The project’s purpose is to provide policy guidance to help agencies better manage their electronic records to support effective decision-making and ensure accountability.

“We’re not running a technology,” said Chris O’Donnell, records officer at the Environmental Protection Agency, which is in charge of the Enterprisewide Electronic Records Management component of the NARA initiative.

“The idea is to provide some uniformity and standards across the federal government for records management,” O’Donnell said.

EPA’s piece is one of three current “issue areas” in e-records management the NARA project comprises.

The two other areas address a governmentwide standard for records management systems and formats for permanent e-records transfer to NARA.

A fourth issue area, correspondence management and tracking, was closed last year when NARA officials decided there wasn’t really a need for it.

When the NARA initiative was getting under way, agency executives identified correspondence management as a pressing need, so it was added to the issue areas, said Nancy Allard, co-manager of the ERM program and a senior policy specialist at NARA.

“They wanted to be able to share high-level congressional correspondence within the agency or across agencies, so we established an issue area devoted to that,” she said.

But officials later found that most agencies already had effective systems for correspondence management.

“There was no need to invent a new solution when the problem was being resolved, so we declared victory with that one,” Allard said.

For the enterprisewide ERM segment, EPA is applying its experience in developing its own enterprise content management system to the creation of six guidance documents on planning, acquiring and implementing e-records systems.

EPA expects to pilot the system at its Region IV office in Dallas later this year, O’Donnell said.
“One of the reasons that we stepped up to the plate is that we had been working on [developing an ERM application] and we had some experience to lend to the guidance documents,” she said.
Two of the documents already have been published on NARA’s Web site.

The first offers guidance for evaluating capital planning and investment control proposals for ERM applications.
The second document, published last month, is intended to help agencies manage the requirements-analysis step of an agency-unique enterprisewide ERM system, O’Donnell said.

The document provides a process for identifying potential ERM system requirements not included in the Defense Department’s 5015.2 standard, which is being promoted under another E-Gov initiative issue area as the governmentwide standard for ERM systems.

“This guidance should be interpreted as a ‘best practice’ that agencies should adhere to when deciding to customize 5015.2-certified [records management] software,” the document says.

Forthcoming will be documents on evaluating off-the-shelf ERM applications, developing an ERM pilot project and deriving lessons learned from the pilot, O’Donnell said.

Another EPA guidance will stress the importance of an effective governance structure for ERM projects.

“Governance structures are critical because you have to have buy-in from all parts of the organization,” O’Donnell said.

Creating a governmentwide ERM standard—DOD’s 5015.2—is also a critical element of the E-gov project. Without a governmentwide standard, agency ERM systems can’t interoperate.
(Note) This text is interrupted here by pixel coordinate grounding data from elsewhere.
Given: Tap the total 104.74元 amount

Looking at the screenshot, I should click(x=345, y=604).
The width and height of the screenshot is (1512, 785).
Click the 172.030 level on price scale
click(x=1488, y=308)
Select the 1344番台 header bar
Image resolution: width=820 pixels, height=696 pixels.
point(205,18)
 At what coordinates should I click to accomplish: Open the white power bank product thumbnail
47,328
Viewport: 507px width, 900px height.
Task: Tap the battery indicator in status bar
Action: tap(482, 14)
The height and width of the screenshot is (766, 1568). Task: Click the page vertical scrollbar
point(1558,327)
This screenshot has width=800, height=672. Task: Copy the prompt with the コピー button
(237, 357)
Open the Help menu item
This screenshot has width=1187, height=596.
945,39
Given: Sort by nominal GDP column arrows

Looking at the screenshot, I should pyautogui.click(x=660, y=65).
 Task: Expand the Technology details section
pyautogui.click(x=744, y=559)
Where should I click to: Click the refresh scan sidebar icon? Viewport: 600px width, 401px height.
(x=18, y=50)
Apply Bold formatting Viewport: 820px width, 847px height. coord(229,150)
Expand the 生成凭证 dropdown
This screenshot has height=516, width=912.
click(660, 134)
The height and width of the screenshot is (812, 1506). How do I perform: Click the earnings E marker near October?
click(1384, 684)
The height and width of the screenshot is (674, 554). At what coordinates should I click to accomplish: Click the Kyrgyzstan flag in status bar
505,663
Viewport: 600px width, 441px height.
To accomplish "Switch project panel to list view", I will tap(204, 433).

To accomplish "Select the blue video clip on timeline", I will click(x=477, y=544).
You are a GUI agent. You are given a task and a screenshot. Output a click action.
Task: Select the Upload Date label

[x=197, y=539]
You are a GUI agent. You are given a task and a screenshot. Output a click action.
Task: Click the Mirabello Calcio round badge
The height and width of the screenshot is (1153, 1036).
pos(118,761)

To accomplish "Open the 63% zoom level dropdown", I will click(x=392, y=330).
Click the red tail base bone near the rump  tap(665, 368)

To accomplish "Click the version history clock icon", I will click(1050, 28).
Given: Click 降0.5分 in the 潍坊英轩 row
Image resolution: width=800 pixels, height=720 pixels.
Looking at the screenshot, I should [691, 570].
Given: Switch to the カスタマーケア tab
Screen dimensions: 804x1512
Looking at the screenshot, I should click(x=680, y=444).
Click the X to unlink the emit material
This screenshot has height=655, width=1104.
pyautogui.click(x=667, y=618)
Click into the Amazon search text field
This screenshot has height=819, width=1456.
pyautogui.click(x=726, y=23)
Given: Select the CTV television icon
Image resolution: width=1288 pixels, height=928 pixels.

“DOD 5015.2 is standard for all Defense agencies, and when we started the initiative the question on the table was whether it should be extended to all federal agencies,” Allard said. “We decided that a bulletin from NARA should strongly encourage agencies to make it part of their baseline in going out to get new systems.”

At the time, she said, several agencies had started to develop their own requirements for a records management system.

“We felt that rather than having a lot of energy expended on reinventing the wheel, we should tell agencies to use DOD 5015.2 as a baseline,” Allard said.

Agencies are starting to use the DOD standard. The State Department, for example, has required that a records management system in development be compliant with 5015.2, Allard said.

New version coming

NARA is working with DOD on Version 3 of the standard, expected to be available for public comment by Sept. 30, 2005, said Mark Giguere, co-manager of the ERM initiative and NARA’s lead for IT policy and planning.

Version 3 will enhance some minimum metadata profiles and augment records transfer functionality, he said.

In the final issue area, NARA is expanding the number of formats that can be used by agencies when transferring permanent e-records to NARA.

This year, NARA has issued transfer formats for digital photography and geographical information systems, Allard said. She expects NARA to issue transfer guidance for Web records this month.

Overall, the ERM initiative is going well, Allard said. “We would like to say that it’s been very successful,” she said. “I think some of the [other E-gov initiatives] have gone through periods where they’ve had difficulty getting all the partners to agree. But we’ve had very helpful participation by the agencies in the initiative.”

Moreover, NARA expects all of the President’s Management Council agencies to have signed, by the end of the month, memorandums of understanding formally agreeing to use NARA’s ERM guidance products.

“We think that we’ve been delivering something that’s of value to the government,” Allard said.